Efren Carrillo says Sonoma County will pay to improve Roseland roads

Efren Carrillo on Friday told a Latino leadership group that Sonoma County would be willing pay for some improvements in Roseland before it is annexed by Santa Rosa, including spending $6.7 million on roads.|

Sonoma County is committed to sharing in the cost of improving the roads, parks, and services in Roseland long after it is annexed into Santa Rosa, and intends to make a formal proposal to the city soon, Supervisor Efren Carrillo said Friday.
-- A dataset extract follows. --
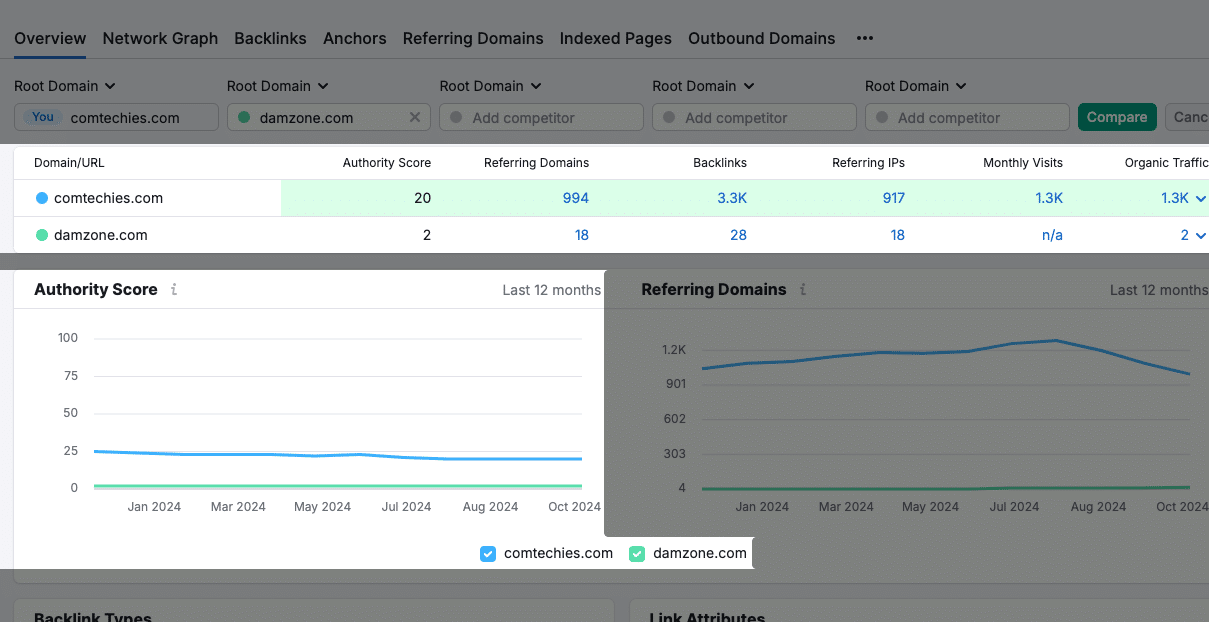
Task: Remove damzone.com using the X icon
Action: click(x=415, y=117)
In the most detailed remarks to date about how much the county is willing to spend to support Roseland’s integration into the city, Carrillo made it clear the county will step up and help with what the city estimates could be $80 million in infrastructure needs alone to bring the unincorporated area up to the standards of the rest of the city.

“The county understands and knows very well that the city will undoubtedly incur increased costs on an ongoing basis to bring service to this area,” Carrillo said in remarks to the Latino leadership organization Los Cien.
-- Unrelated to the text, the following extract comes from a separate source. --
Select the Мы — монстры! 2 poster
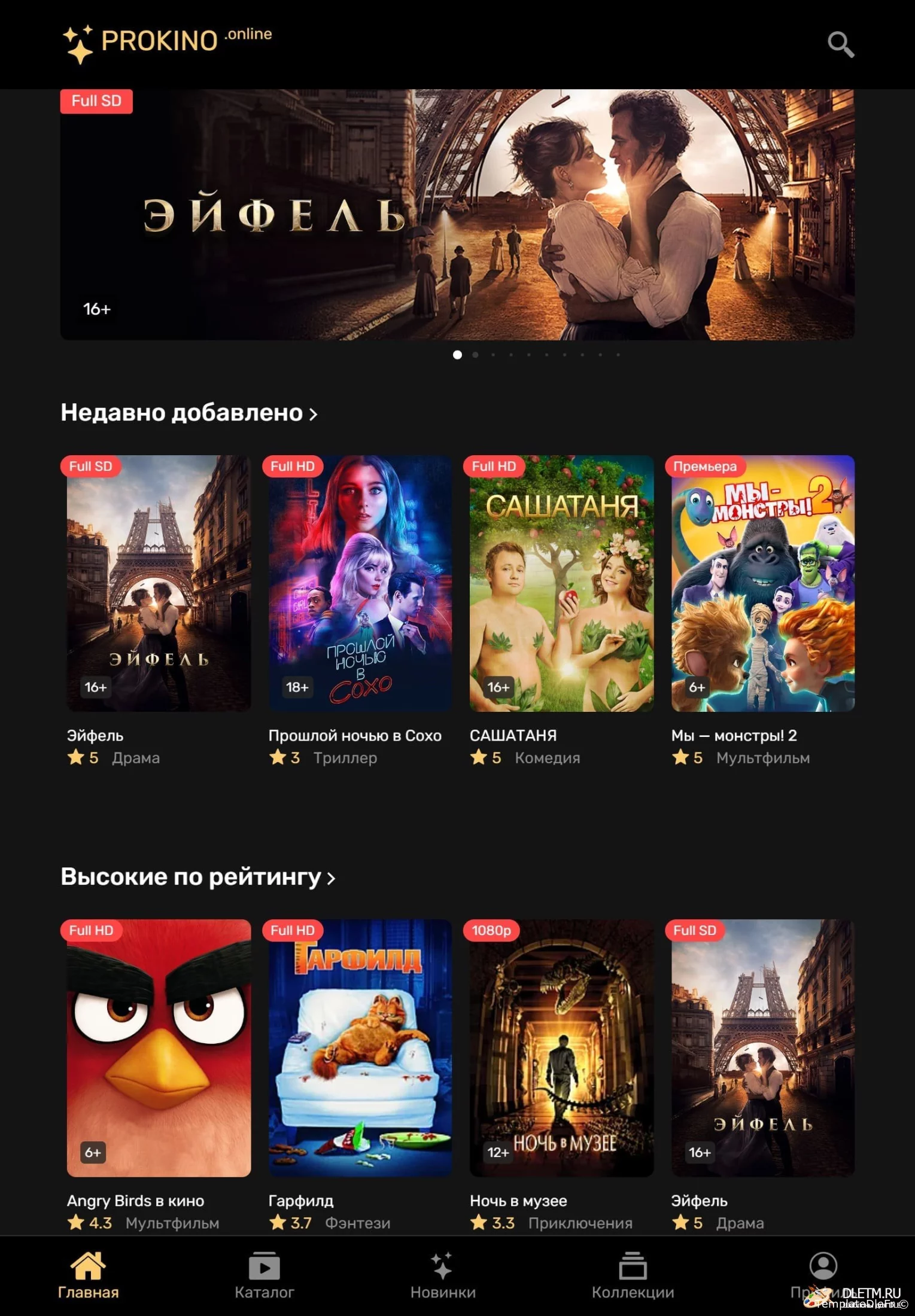 click(762, 583)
About 7,000 people live in the five areas being considered for annexation currently, 6,400 in the 620-acre unincorporated area of Roseland and another 600 in a total of 92 acres of county pockets around Brittain Lane, Victoria Drive, West Hearn Avenue and West Third Street. Current timetables call for the area to be annexed sometime in the summer or fall of 2017.

Past efforts to annex Roseland into the city have fallen apart because the city and the county couldn’t agree on how to share the increased costs of city services to the area, particularly law enforcement.

Carrillo acknowledged there remains a gap between the city and the county on the subject, but Carrillo said he was optimistic a resolution could be reached.

“I don’t think gap the gap is as large as it may have been in the past,” Carrillo said.

City officials have been anxiously awaiting a formal response to its November cost-sharing proposal to the county. The plan called for the county to pay the city least $35 million over 10 years in addition to the property tax increases it will receive.

That includes $1.3 million in startup costs, $18.5 million to improve roads, $8 million to help build Roseland Community Park, and $805,000 a year for 10 years to cover the increased costs from other services.

Carrillo expressed willingness to share in some costs, but only put a dollar figure on one - roads. Carrillo said the county would be willing to spend $6.7 million to bring the pavement conditions of the roads of Roseland up to the city average and would “share” in the cost of other amenities, like sidewalks and lighting, which are sorely lacking in the area.

Mayor John Sawyer said he was pleased to hear the county agree to a decadelong cost-sharing timeline and wanted to hear more.

“We now hope in two or three weeks to get a more substantial report and we can start the tough work of negotiating and compromising and moving forward with this really big project,” Sawyer said.

City manager Sean McGlynn said he, too, was pleased to have received “a response that looks like the beginnings of a proposal.” In carefully crafted remarks, Carrillo made it clear, however, that the county won’t be saving as much as people assume from the annexation. He cited a number of county health, housing and social service programs that will continue after annexation.

“We’ll continue to provide important services in this community,” Carrillo said.

He also noted that the deputies who patrol Roseland area are part of a team that patrols all the way to the coast, the suggestion being that if they stop patrolling Roseland it won’t save the county much.

Santa Rosa city officials have been frustrated that the county has not responded sooner or in greater detail to the city’s proposal, which was based on a cost study now more than a year old. Carrillo’s presentation contained just seven slides and the city received it Friday morning.

County officials also gave a presentation outlining the status of work on a park in the Moorland neighborhood. The park, if funded next month by supervisors would be called Andy’s Unity Park, in honor of Andy Lopez, the 13-year-old who was killed there by a sheriff’s deputy in 2013.

Features of the proposed park include a turf field, skate plaza, basketball court, teen clubhouse, dog park, community garden and orchard on one parcel, with a kiosk, picnic area and memorial garden on another.